Since their unveiling last week, the eight designs chosen as finalists in the Lower Manhattan Development Corporation’s [LMDC’s] World Trade Center Memorial competition haven’t elicited much public enthusiasm. Initial reactions to them have ranged from tepid praise to harsh criticism: Lee Ilipi, father of a fallen firefighter, even told the New York Post that he “gave [the proposals] all F’s.”

It was at the LMDC’s press conference that I had my first glimpse of the finalists: I found the designs difficult to comprehend, even when standing in front of their models, media kit in hand. Later I logged onto the LMDC’s web site—which had fly-throughs, further images, artists’ statements, and bios—and concluded that additional time would not necessarily improve my understanding of the schemes.

Unfortunately, the more I studied the designs, the less promising I found them. None are fully realized. They all feel provisional, like ambitious first drafts. Still I am reluctant to condemn them, because the designers were handed a near-impossible brief.

On an unconscious level, I think we were all hoping that a brilliant idea might help reconcile conflicts between the families and their grief, the Port Authority and Larry Silverstein, the city and state, even master site planner Daniel Libeskind and Freedom Tower architect David Childs. Our expectations were also captive to the huge aesthetic shadow created by the Vietnam Memorial, to the naïve idea that a lone creator could step out of the shadows, recreate the miracle of Maya Lin (a juror here), and produce the perfect solution. That hasn’t happened.

Judging from the demographics of the finalists, it seems likely that more experienced architects and designers were put off by the competition’s 5000 to 1 odds. Although there was something refreshing about the youth of the designers involved, the practical result was a group of less experienced practitioners working on a large, complicated, and highly charged site.

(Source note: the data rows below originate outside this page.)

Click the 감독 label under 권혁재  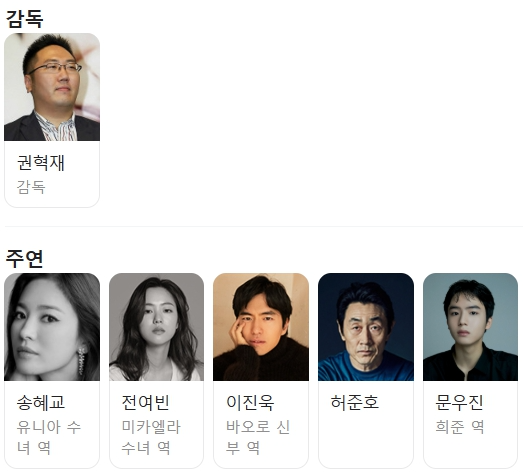tap(31, 187)
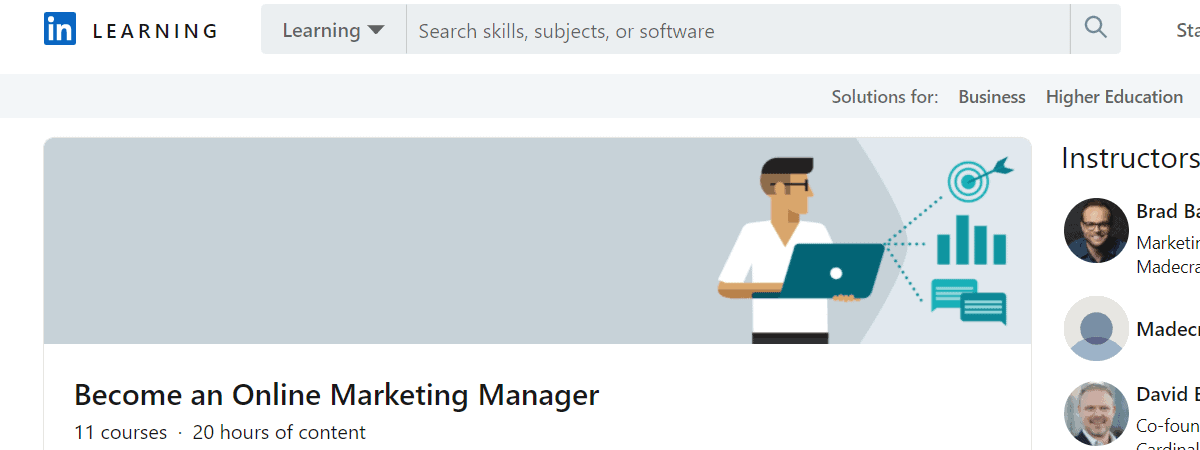Click the 11 courses text
Viewport: 1200px width, 450px height.
pos(120,433)
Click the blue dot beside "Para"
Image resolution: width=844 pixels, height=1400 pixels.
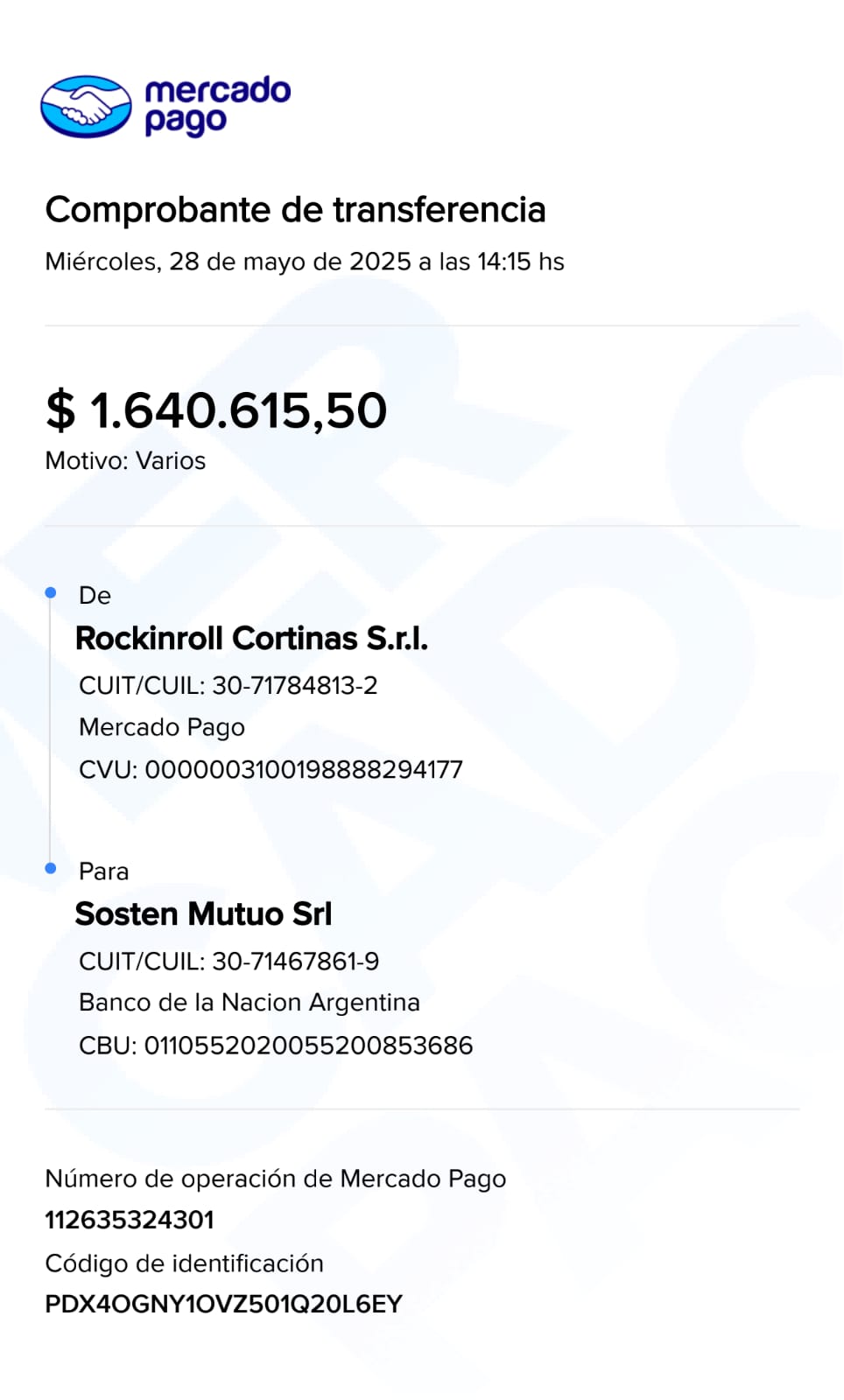[51, 868]
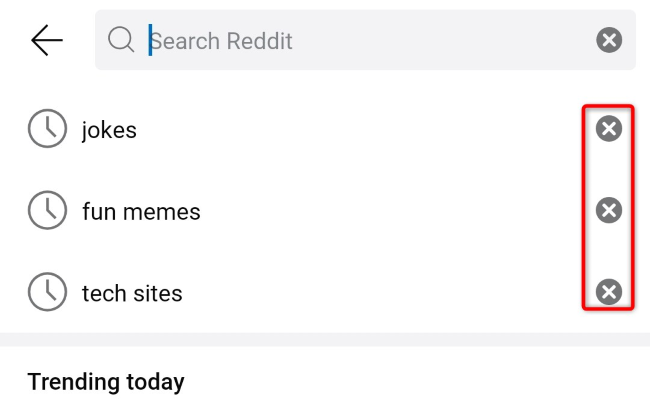
Task: Click the Trending today heading
Action: [x=106, y=381]
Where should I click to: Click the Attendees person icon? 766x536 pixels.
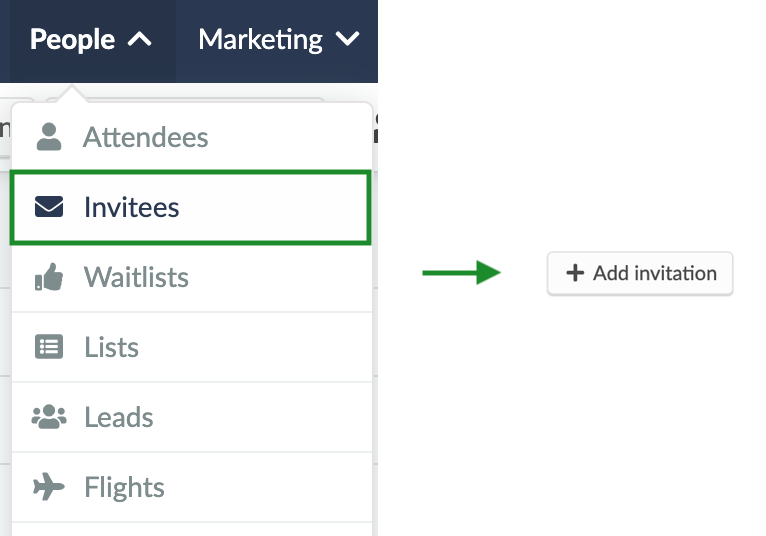pos(49,137)
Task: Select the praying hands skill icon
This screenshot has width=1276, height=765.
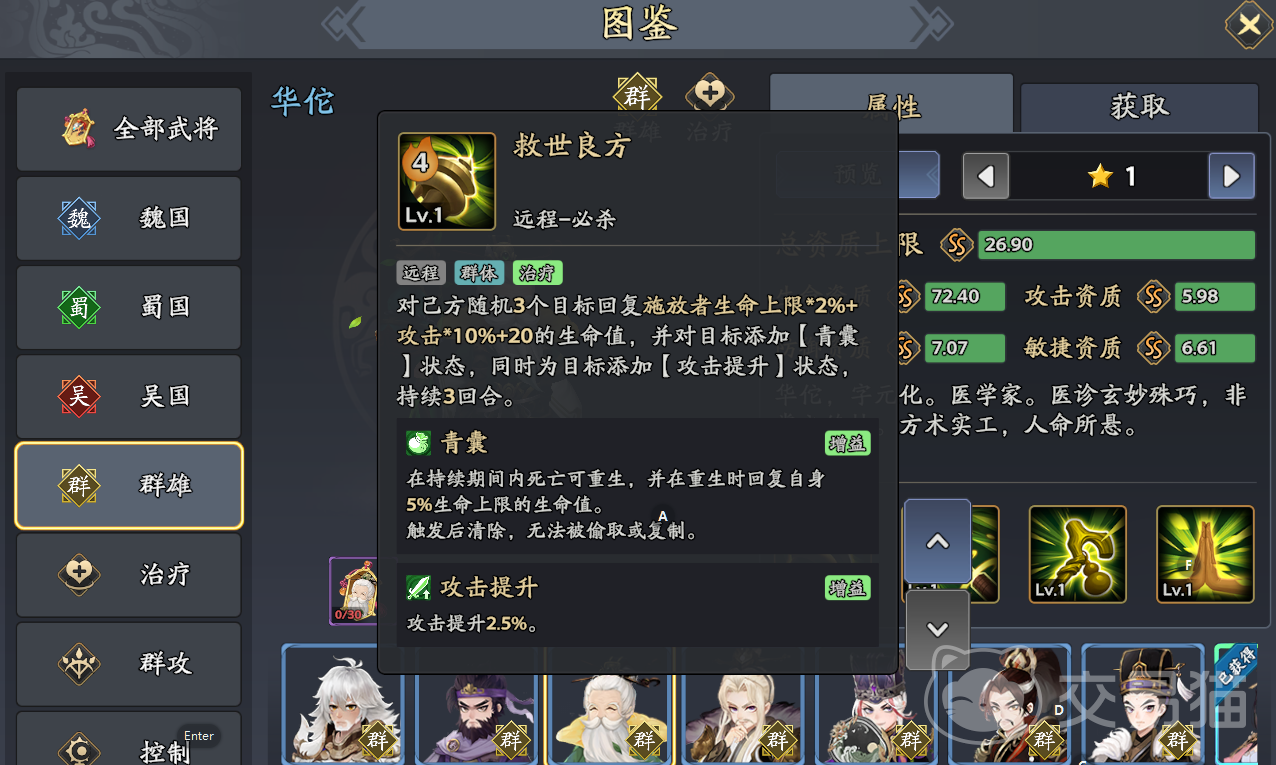Action: pyautogui.click(x=1205, y=554)
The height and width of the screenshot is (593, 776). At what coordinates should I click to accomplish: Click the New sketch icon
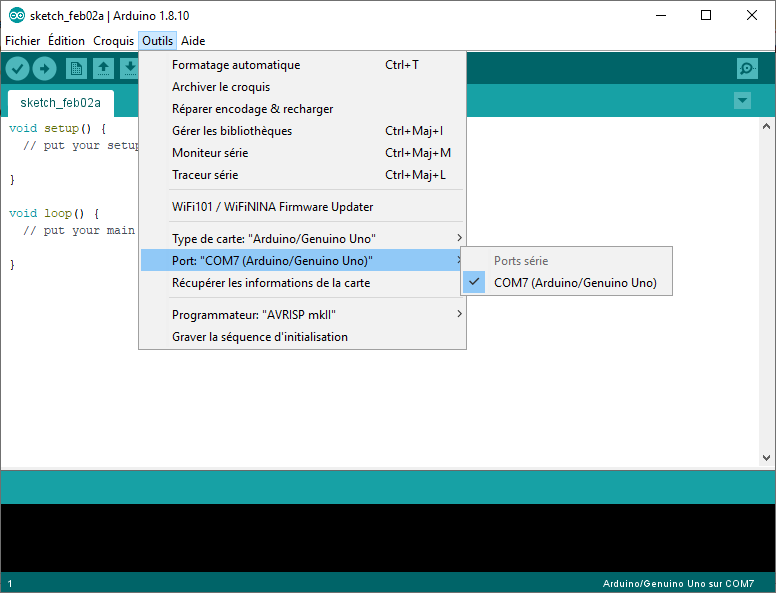pos(76,68)
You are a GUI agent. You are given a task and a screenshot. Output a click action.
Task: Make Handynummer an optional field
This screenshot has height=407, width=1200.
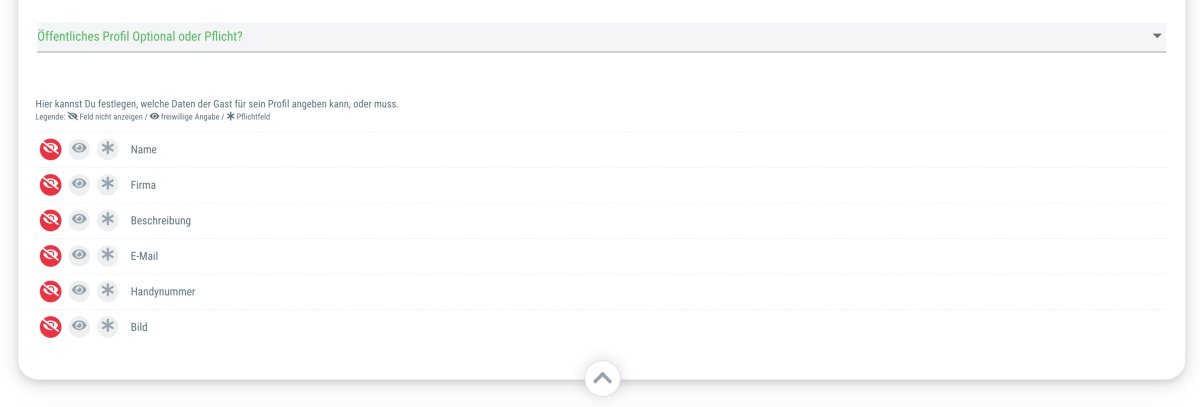(x=79, y=291)
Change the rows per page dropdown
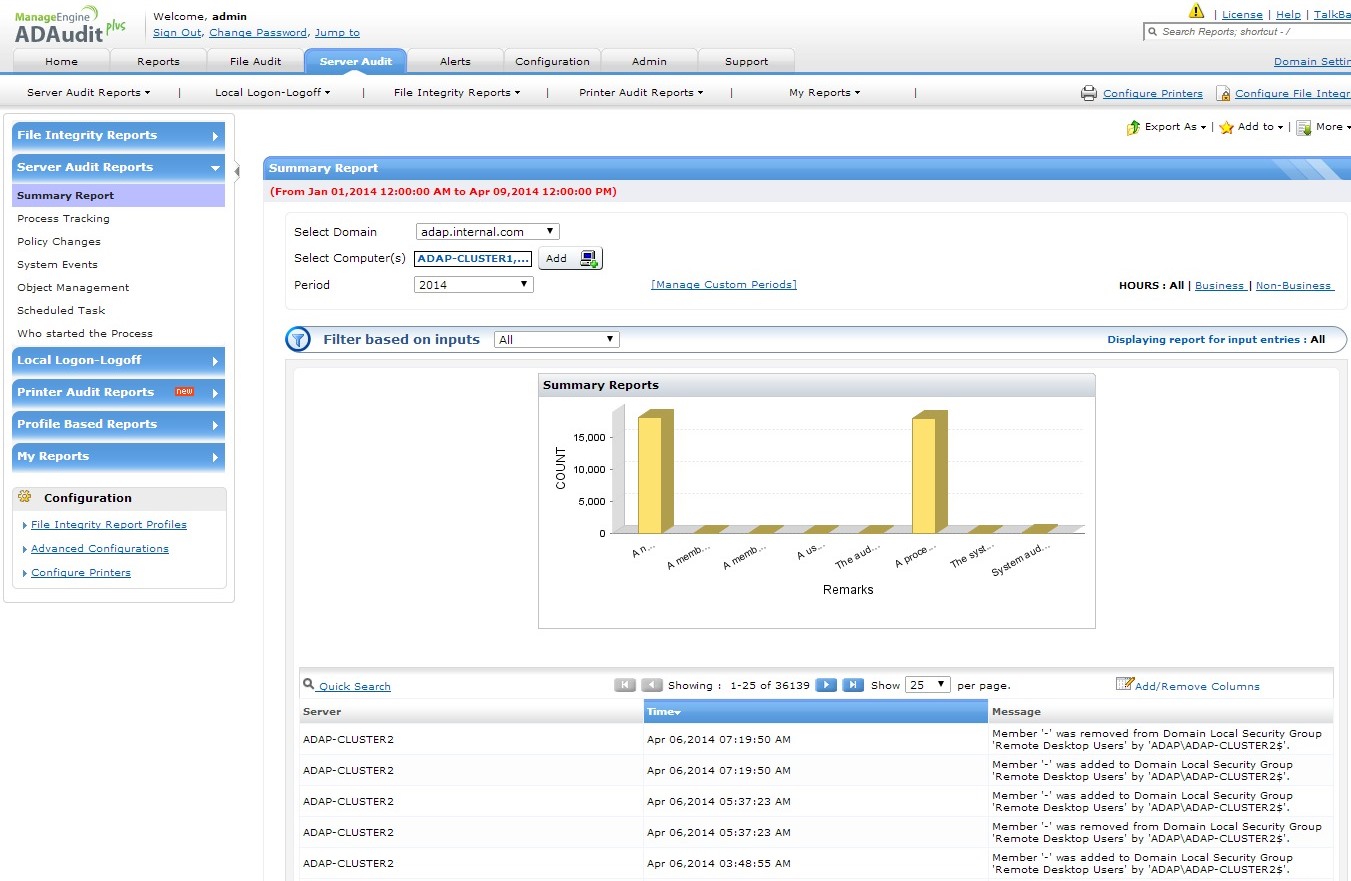 (x=927, y=685)
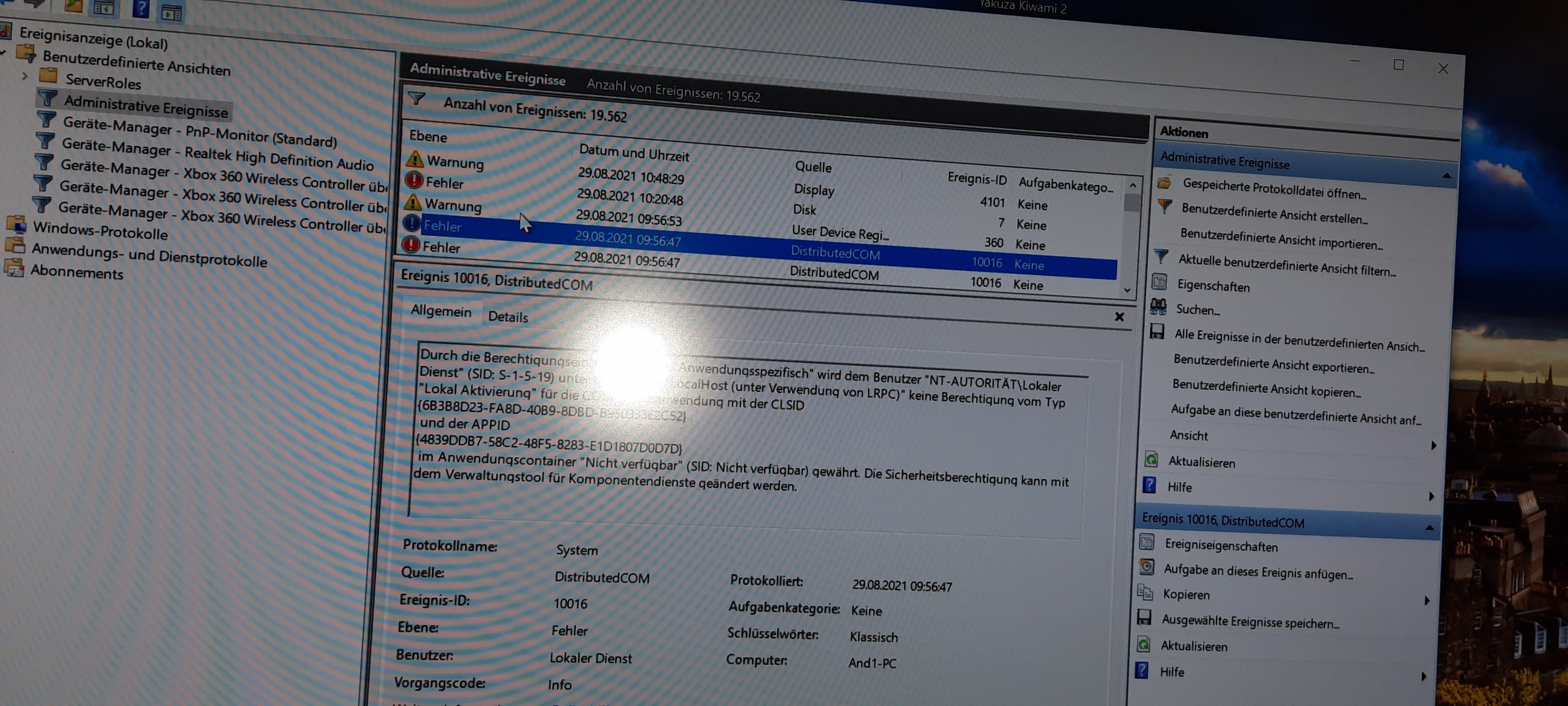Expand the ServerRoles folder
1568x706 pixels.
pos(25,76)
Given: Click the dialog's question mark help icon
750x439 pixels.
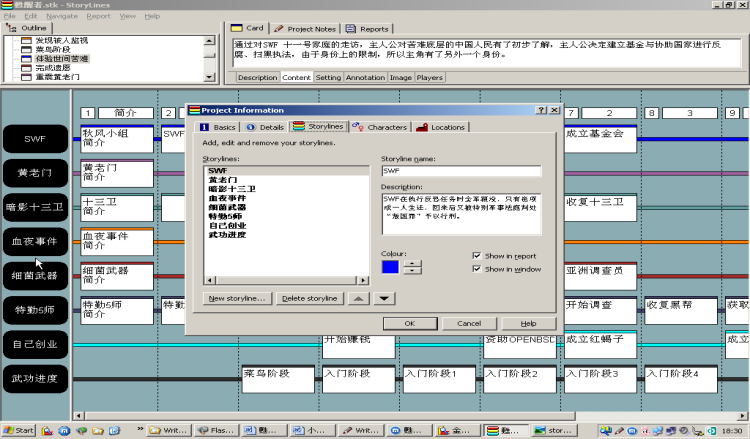Looking at the screenshot, I should [541, 110].

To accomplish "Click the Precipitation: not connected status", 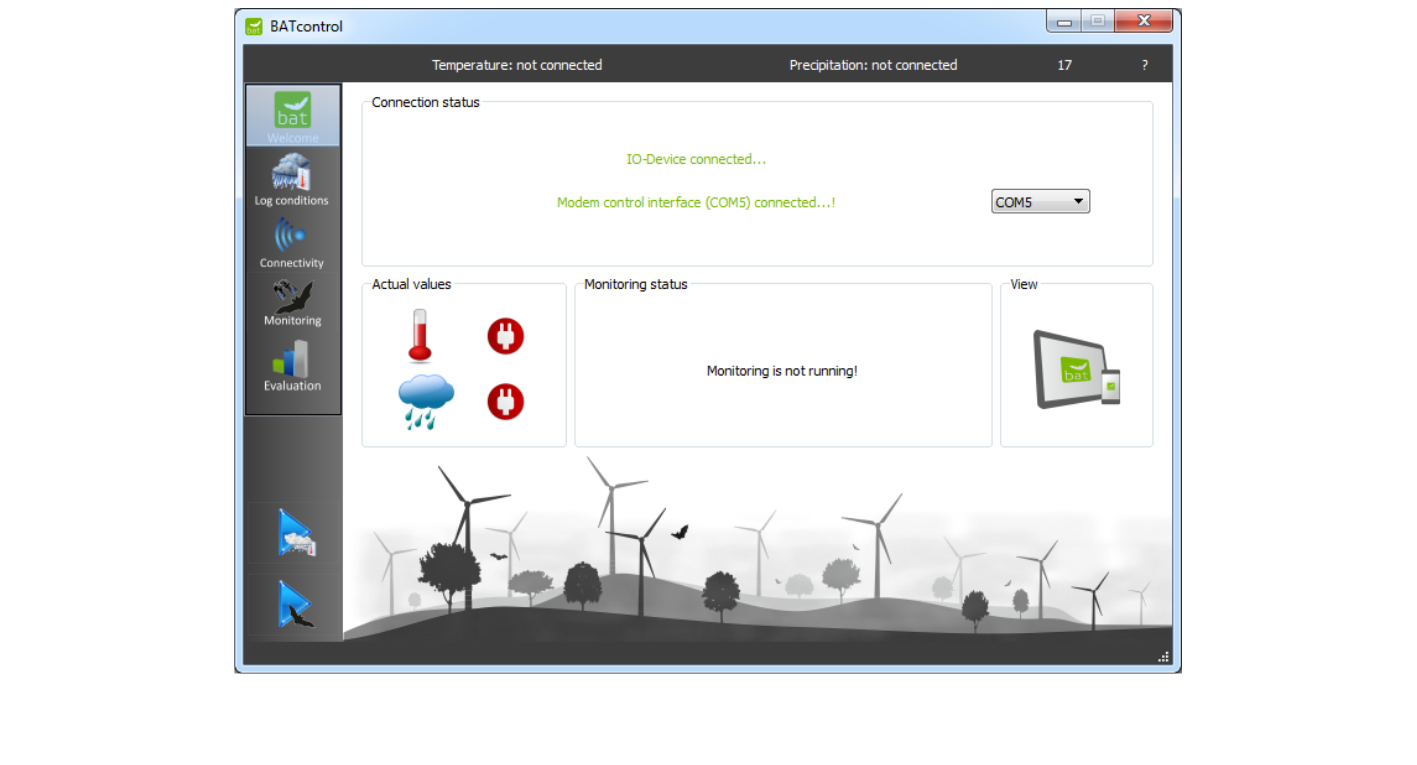I will point(873,65).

The buildings’ footprints, for instance, are big and have a peculiar relationship to one another: this creates a set of design challenges every bit as daunting as the site’s political and psychological ones. None of the proposed ideas successfully articulates a strong relationship between the footprints. Two schemes (Michael Arad’s “Reflecting Absence” and Norman Lee and Michael Lewis’s “Votives in Suspension”) don’t even address the issue: these designers merely repeat the same idea in each space.

All of the competition’s challenges are compounded by the memorial’s questionable timing. By their nature, memorials should be timeless: yet political pressures have dictated that we develop a memorial design two years after Sept. 11th’s catastrophic morning. This is an invitation for aesthetic disaster. Even if all of the site’s complications could be magically swept away, a powerful design would be difficult to achieve this soon. We don’t know yet what the event or site means.

Maya Lin’s masterpiece could not have been created in 1976, two years after the fall of South Vietnam. As a culture, we needed time to reflect. The same holds true at the World Trade Center site.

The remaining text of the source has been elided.